I’m using the standard iOS camera app. As I said, sometimes the longer exposure needed flips me into night mode.
 
Star - using an Ir filter is a bit of a pain, as Juryjone says, the camera goes into might mode and exposure time goes up. The real IR filters are nearly black, the RGB ones are additive and subtractive filters, mostly for mono work. To get true IR effects, you need a camera adjusted to full spectrum sensitivity. A screw on filter will approximate the effect, but only after considerable post work in Lightroom or similar. I'm taking my IR filter with camera and phone on a vacation this weekend, to see what I cannget from it, but you need strong sunlight for the best effect and its predicted clouds
 
An IR Tutorial

As has been said here, an IR filter only approximates what IR film or a dedicated IR sensor can do.
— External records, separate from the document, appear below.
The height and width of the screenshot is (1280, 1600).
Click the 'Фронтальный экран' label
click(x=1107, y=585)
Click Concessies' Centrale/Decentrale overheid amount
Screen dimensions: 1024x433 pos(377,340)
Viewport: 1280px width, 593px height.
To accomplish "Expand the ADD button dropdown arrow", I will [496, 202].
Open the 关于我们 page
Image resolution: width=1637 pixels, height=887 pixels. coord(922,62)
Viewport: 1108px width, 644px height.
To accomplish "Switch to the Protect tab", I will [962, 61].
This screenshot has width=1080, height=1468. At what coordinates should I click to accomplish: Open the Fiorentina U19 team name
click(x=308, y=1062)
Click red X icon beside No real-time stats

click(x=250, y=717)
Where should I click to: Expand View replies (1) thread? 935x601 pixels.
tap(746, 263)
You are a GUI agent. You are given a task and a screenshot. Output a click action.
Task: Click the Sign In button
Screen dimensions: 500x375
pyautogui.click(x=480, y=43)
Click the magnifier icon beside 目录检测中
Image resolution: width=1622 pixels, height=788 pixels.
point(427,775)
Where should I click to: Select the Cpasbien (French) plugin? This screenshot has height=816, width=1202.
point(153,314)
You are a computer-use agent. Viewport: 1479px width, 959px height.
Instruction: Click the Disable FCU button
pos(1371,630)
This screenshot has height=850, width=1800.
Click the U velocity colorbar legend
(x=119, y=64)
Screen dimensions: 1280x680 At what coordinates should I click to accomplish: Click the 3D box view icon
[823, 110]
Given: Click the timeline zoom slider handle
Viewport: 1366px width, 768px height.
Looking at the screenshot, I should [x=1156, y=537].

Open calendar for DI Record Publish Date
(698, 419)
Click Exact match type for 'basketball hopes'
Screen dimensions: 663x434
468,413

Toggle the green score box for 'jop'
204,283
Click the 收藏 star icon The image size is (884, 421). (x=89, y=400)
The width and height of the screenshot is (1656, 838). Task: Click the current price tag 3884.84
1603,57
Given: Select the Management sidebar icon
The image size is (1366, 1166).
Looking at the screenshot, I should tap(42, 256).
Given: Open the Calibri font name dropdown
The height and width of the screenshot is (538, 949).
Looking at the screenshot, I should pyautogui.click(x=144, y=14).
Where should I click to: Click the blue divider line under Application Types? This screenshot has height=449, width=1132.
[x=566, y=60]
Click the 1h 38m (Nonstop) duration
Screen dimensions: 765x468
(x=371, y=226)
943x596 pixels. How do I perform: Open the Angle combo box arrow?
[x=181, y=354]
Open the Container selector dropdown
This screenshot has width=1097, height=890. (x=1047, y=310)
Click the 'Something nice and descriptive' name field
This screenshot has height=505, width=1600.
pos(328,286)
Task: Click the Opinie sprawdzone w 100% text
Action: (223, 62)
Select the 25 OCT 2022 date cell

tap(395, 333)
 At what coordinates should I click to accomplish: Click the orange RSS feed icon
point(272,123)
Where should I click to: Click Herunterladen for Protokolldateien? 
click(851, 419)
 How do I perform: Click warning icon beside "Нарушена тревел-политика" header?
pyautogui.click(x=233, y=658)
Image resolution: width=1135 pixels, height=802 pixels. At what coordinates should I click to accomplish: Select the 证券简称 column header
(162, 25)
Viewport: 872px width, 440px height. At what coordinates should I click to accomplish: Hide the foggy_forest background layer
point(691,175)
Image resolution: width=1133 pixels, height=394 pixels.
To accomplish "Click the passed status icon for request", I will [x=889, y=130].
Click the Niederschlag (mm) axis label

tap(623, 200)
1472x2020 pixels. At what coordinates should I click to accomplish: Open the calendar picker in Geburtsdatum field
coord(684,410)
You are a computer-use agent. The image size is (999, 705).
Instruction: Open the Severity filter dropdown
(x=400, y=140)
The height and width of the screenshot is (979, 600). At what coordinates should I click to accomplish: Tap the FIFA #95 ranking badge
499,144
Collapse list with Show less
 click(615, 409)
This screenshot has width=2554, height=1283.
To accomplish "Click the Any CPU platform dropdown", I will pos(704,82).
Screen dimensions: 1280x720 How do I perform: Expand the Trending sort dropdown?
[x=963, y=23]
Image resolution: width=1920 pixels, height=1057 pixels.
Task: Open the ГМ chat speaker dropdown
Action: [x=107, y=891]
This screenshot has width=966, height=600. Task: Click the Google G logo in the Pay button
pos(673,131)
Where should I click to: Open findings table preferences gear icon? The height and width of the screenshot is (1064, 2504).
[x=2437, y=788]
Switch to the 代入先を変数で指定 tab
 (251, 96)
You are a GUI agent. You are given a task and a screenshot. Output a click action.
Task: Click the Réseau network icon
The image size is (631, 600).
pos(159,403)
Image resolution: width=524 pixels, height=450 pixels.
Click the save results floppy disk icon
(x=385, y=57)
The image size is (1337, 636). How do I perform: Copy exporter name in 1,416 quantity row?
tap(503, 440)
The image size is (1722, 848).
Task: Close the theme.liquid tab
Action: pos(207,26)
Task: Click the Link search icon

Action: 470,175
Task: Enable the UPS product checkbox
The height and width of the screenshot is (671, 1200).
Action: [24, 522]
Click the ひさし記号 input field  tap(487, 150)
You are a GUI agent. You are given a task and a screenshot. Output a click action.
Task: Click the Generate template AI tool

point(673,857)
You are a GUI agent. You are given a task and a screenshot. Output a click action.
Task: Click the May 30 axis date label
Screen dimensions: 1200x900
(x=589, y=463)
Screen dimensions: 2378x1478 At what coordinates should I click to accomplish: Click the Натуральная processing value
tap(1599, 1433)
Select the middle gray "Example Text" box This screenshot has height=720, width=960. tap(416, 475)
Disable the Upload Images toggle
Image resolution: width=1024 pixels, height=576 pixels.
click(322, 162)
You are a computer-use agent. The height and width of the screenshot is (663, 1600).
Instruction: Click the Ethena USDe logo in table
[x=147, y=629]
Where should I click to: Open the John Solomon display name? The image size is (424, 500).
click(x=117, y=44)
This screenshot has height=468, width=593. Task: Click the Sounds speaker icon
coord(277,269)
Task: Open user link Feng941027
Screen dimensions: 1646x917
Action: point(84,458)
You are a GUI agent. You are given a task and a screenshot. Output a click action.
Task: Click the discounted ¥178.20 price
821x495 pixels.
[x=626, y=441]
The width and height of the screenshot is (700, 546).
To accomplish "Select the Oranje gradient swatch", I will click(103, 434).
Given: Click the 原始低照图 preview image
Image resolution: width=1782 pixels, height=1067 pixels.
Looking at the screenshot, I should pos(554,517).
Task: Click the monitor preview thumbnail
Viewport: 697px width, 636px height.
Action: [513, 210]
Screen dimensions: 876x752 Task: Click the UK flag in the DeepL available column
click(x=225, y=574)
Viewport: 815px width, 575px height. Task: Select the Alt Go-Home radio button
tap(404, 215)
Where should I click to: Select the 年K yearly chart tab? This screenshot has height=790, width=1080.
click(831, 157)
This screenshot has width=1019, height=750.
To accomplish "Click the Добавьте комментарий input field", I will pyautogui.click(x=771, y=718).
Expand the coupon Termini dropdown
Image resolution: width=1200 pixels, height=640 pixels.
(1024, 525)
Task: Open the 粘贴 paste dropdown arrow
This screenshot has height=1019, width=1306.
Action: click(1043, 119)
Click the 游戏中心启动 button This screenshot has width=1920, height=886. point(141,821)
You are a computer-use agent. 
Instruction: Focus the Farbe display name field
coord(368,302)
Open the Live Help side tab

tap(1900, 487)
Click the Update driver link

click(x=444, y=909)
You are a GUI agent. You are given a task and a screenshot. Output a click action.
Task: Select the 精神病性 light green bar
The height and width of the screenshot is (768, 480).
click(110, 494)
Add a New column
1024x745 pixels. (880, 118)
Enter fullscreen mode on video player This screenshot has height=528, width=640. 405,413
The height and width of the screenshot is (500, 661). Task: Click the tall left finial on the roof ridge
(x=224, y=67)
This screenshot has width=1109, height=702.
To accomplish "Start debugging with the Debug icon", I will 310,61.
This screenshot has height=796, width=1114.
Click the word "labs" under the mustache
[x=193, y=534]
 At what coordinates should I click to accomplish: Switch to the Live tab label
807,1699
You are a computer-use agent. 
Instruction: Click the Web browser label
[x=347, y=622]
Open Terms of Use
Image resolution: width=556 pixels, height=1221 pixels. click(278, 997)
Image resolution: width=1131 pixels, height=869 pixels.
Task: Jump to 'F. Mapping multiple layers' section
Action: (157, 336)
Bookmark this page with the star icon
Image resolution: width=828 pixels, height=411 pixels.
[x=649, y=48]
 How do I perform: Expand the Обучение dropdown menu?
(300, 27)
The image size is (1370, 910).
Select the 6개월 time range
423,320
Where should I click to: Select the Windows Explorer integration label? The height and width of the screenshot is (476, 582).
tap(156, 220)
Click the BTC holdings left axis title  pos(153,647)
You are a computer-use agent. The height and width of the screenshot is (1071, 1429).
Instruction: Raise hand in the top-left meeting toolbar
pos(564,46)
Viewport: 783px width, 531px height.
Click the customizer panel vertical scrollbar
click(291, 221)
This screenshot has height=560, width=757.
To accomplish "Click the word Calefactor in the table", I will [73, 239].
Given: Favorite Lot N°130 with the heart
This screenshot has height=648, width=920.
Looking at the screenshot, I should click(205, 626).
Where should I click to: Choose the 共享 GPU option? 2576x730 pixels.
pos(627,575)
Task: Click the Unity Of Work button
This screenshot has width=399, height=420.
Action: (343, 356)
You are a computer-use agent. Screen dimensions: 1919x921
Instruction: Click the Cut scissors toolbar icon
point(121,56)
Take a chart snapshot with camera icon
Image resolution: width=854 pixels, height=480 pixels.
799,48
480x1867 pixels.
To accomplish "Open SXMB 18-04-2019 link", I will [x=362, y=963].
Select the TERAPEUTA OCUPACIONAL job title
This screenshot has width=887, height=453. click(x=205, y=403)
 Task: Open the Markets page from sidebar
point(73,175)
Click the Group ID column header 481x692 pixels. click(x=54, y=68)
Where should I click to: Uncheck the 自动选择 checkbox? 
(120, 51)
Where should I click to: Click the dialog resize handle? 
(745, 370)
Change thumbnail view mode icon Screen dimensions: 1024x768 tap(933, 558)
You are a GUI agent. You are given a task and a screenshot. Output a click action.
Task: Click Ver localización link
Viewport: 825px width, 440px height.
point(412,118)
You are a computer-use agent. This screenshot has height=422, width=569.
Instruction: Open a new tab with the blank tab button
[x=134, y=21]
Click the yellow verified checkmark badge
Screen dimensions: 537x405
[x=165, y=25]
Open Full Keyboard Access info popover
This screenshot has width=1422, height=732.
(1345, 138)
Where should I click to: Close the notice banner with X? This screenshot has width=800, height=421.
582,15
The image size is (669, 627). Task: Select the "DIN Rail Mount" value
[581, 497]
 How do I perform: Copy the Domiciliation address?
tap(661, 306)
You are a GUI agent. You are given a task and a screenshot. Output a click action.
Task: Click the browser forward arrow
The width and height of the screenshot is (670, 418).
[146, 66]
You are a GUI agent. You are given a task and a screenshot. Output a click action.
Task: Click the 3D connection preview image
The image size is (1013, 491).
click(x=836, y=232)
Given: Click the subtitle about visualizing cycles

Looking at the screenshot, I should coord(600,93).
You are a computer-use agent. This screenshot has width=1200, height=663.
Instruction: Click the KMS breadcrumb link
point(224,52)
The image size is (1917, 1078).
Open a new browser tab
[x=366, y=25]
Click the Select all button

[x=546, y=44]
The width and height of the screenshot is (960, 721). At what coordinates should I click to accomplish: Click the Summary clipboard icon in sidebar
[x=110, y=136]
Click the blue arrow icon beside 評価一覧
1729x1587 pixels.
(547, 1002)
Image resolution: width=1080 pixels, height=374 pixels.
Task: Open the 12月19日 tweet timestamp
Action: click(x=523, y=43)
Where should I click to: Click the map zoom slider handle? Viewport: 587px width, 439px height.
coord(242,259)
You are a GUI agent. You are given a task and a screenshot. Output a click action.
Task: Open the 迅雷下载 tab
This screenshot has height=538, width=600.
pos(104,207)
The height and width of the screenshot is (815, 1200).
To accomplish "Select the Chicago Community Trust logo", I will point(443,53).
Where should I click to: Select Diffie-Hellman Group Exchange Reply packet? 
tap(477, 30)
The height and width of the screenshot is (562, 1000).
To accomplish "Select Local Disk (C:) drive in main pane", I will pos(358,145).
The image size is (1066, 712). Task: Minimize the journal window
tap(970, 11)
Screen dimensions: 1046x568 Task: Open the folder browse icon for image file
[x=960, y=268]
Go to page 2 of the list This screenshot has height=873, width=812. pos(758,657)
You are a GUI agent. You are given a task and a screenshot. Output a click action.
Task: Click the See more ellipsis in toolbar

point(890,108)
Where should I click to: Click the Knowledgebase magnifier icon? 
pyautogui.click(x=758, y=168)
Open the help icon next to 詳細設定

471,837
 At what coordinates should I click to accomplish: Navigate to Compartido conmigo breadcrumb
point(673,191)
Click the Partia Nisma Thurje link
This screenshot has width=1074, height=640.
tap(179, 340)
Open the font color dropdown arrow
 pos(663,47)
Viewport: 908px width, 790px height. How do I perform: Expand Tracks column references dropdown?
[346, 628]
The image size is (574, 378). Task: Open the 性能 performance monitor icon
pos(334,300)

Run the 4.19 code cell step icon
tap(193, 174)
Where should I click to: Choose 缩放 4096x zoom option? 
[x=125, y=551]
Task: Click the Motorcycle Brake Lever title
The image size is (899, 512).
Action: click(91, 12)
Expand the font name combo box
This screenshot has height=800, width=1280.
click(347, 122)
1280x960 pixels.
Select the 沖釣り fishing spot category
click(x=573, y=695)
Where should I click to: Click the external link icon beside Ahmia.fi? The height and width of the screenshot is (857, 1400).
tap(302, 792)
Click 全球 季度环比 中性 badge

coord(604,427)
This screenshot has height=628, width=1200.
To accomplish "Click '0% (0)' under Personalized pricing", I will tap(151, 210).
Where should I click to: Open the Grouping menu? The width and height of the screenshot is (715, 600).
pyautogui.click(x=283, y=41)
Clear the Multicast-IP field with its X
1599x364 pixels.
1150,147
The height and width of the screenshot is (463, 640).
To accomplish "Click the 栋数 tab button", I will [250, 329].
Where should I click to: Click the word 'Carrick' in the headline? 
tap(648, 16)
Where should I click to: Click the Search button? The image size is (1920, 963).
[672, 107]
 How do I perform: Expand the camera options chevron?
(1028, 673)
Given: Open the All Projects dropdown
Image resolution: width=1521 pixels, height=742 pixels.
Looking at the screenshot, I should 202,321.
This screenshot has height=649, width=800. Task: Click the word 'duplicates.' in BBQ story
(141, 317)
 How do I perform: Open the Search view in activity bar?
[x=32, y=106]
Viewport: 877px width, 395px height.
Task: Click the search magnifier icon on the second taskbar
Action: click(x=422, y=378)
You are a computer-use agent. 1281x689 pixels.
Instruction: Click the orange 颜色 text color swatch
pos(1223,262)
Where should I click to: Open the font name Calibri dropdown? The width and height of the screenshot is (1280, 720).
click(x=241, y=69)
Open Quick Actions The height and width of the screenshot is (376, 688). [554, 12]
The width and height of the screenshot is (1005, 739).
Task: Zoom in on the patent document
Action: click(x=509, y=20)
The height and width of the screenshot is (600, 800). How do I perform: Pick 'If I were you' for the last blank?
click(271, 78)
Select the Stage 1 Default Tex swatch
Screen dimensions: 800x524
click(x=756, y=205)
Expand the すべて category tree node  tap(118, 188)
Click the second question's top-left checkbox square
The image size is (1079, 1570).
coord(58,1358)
Depending on the quality of the filter, it can also degrade your image with vignetting and elimination of detail. If I’m going to have an approximation anyway, then why not take the best original image I can and then do an IR approximation in post-processing?

The natural first attempt is to go into an app like Snapseed, which allows you to use a red filter in its B&W feature. If you look at an IR filter, you see it’s red. But this, while darkening the blue sky appropriately, doesn’t brighten the very green foliage enough.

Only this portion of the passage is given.